Who’s Teaching Your Child?

I often ask the parents who attend my workshops, 'If you're not actively teaching your child, who is?' And they often say, 'No one.'

Wrong. If we are not the ones teaching our children, then they will learn from their friends. Or the mass media, the Internet, or the books they read. Are you happy with these 'teachers'? Do you know what they are teaching?

Will their friends teach them to love God with all their hearts and all their minds and all their might?

Will the mass media teach them to have faith in God?

Will the Internet teach them how to worship and praise God?

Will the books they read teach them to be unyielding to sin?

What do we wish our children to become? What are we teaching them so that they will develop in the right way? There's no point expecting our schools to do it. One parent recently commented, 'Why aren't the schools teaching kids to be honest?' If parents with two or three kids are not doing the job, why do people expect harried and stressed teachers to do it with forty kids? I'm sure they do try. But one teacher with forty kids and a heavy curriculum will have a minuscule chance of reaching out to a child whose own parents are not. I'm sure God knows that. So He commanded us to teach our own children. And not pass the buck.

Some Helpful Tips

A common complaint among many parents is that they have no time. Including no time to do things that impact eternity, like teaching. But my observation is that people who have no time to build up their children through teaching Somehow have to find time later on to try to re-build what as destroyed through neglect. Only this time, it is more painful. More costly. And more time-consuming.


How do people learn best? Here are some tips. For those with school-going kids, they apply to academic as well as spiritual teaching!

•  A little a day is better than a whole load once a week (a case for not relying on Sunday school to teach your children the word of God!).

• Teach when the child is ready, not when it's most convenient for you.

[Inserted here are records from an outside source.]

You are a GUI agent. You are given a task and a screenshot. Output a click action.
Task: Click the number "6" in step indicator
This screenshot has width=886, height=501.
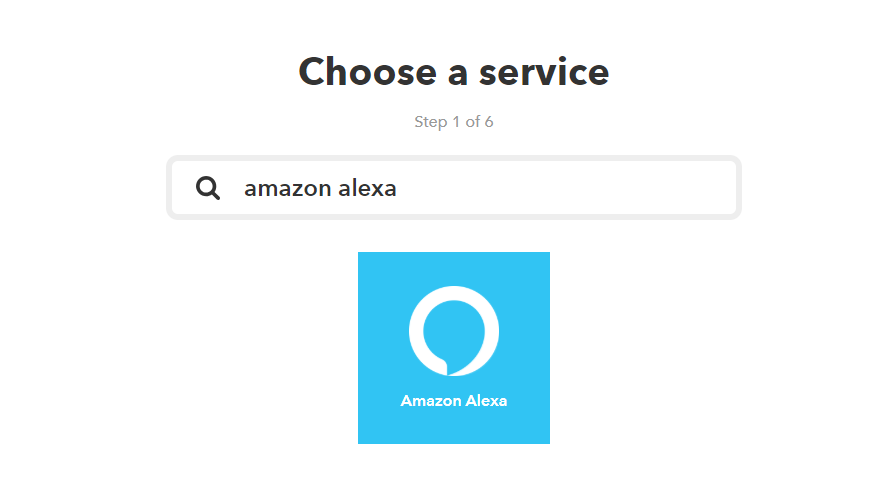489,122
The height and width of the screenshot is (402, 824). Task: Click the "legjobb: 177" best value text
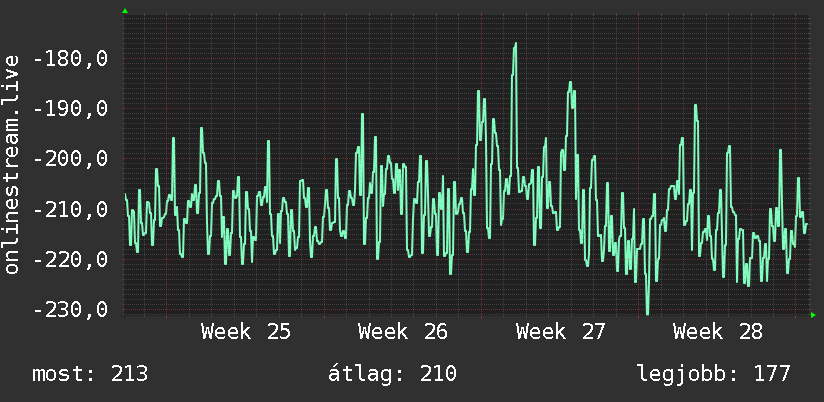(x=714, y=374)
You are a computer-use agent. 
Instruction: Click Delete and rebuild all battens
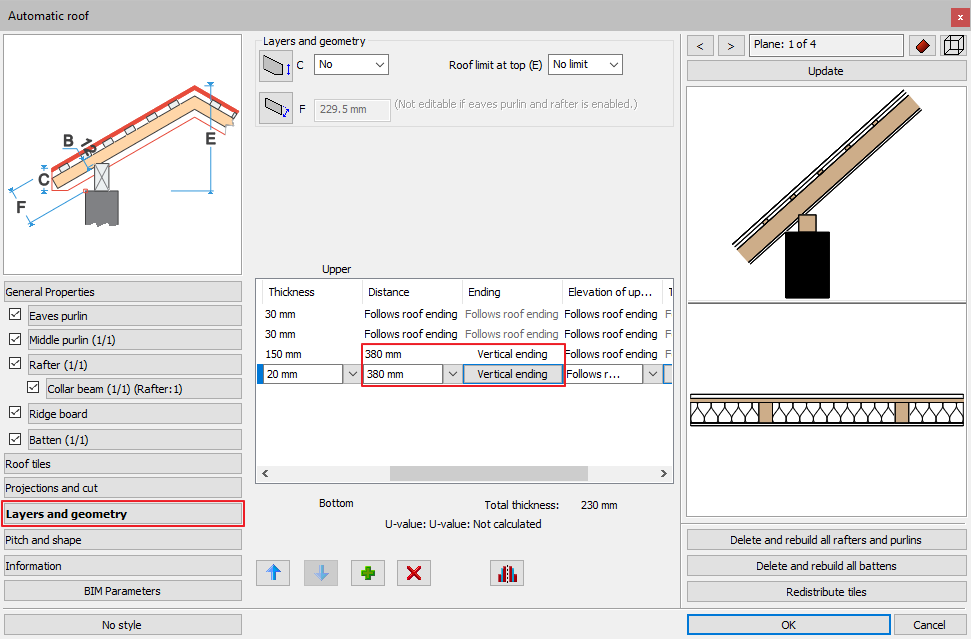pos(825,566)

When he is not ready, he's not going to learn, and no amount of teaching will make a difference.

•  We  learn best when relaxed and not under stress. Hurrying our children is stressful to them.

Find the time and give allowance for settling in.

•  The best learning takes place when the teaching is not formal. The Bible puts it best:

teach your children when you sit down... at dinner; when you stand... waiting for the taxi or in the queue for tickets;

when you lie down -cosy up to your children on the floor, on the bed or on the picnic mat;

when you walk... at the park or the Botanic Gardens, on the way to school, while on holiday

(again, a reason for not leaving teaching to Sunday school!),

•  We learn best when there is laughter... so loosen up!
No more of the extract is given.